La menace venue des bois... l'explication !

Pour Gaëlle et sûrement beaucoup d'autres personnes, voici la délivrance, la réponse à vos interrogations écologiques surgies de la lecture d'un bout de texte affolant :
« Cinq minutes plus tard, il [Ford Escort] était assis et se massait la tempe sur laquelle naissait une assez jolie bosse.
« Qui diable est cette bonne femme ? dit-il. Pourquoi sommes-nous entourés d'écureuils et qu'est-ce qu'ils veulent ?
— Ils n'ont pas cessé de m'empoisonner toute la nuit, dit Arthur. Ils n'arrêtent pas de vouloir m'offrir des revues et des tas de trucs. »
Ford fronça les sourcils. « Vraiment ?
— Et des bouts de chiffon. »
Ford réfléchit.
« Oh fit-il. Et c'est près de l'endroit où ton vaisseau s'est écrasé ?
— Oui, confirma Arthur un peu crispé.
— C'est sans doute ça. C'est un truc qui arrive. Les robots de cabine du vaisseau sont démolis.
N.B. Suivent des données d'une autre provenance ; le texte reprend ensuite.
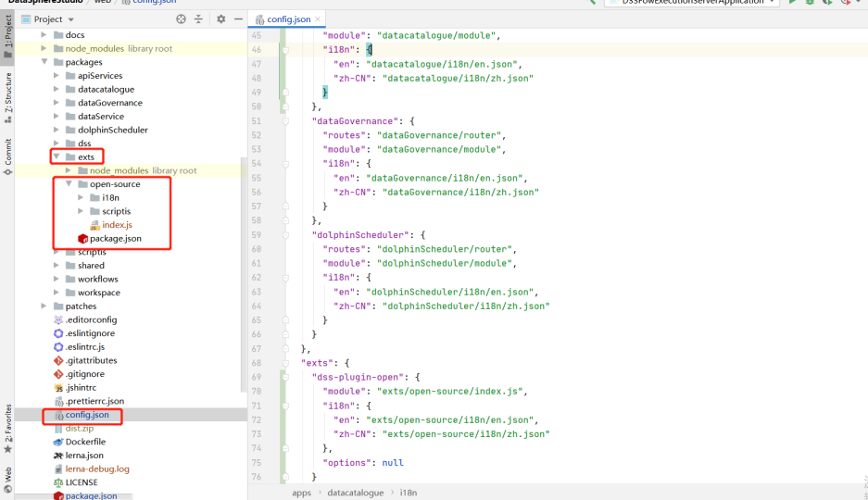Open the Favorites tool window

(8, 428)
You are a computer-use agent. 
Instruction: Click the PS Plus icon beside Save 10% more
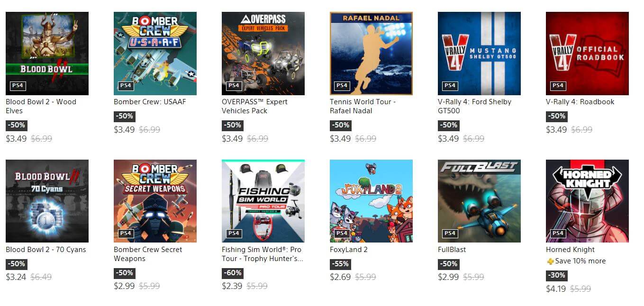click(550, 261)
Les cyberesprits qui les contrôlent survivent et se mettent à infester la faune locale. De quoi vous transformer tout un écosystème en véritable entreprise de service désespérément prévenante, qui passe son temps à distribuer boissons fraîches et serviettes chaudes à tout les passants. Il devrait y avoir une loi pour l'interdire. Il y en a sans doute une. Et sans doute aussi une loi interdisant toute loi qui l'interdise pour que tout le monde puisse toujours être en forme et désaltéré. Et, oh ? Qu'est-ce que tu disais ? »

Douglas Adams, Le Guide Galactique, V - Globalement inoffensive
[pages 253-254, Éditions Denoël (1994), collection Folio SF (2001)]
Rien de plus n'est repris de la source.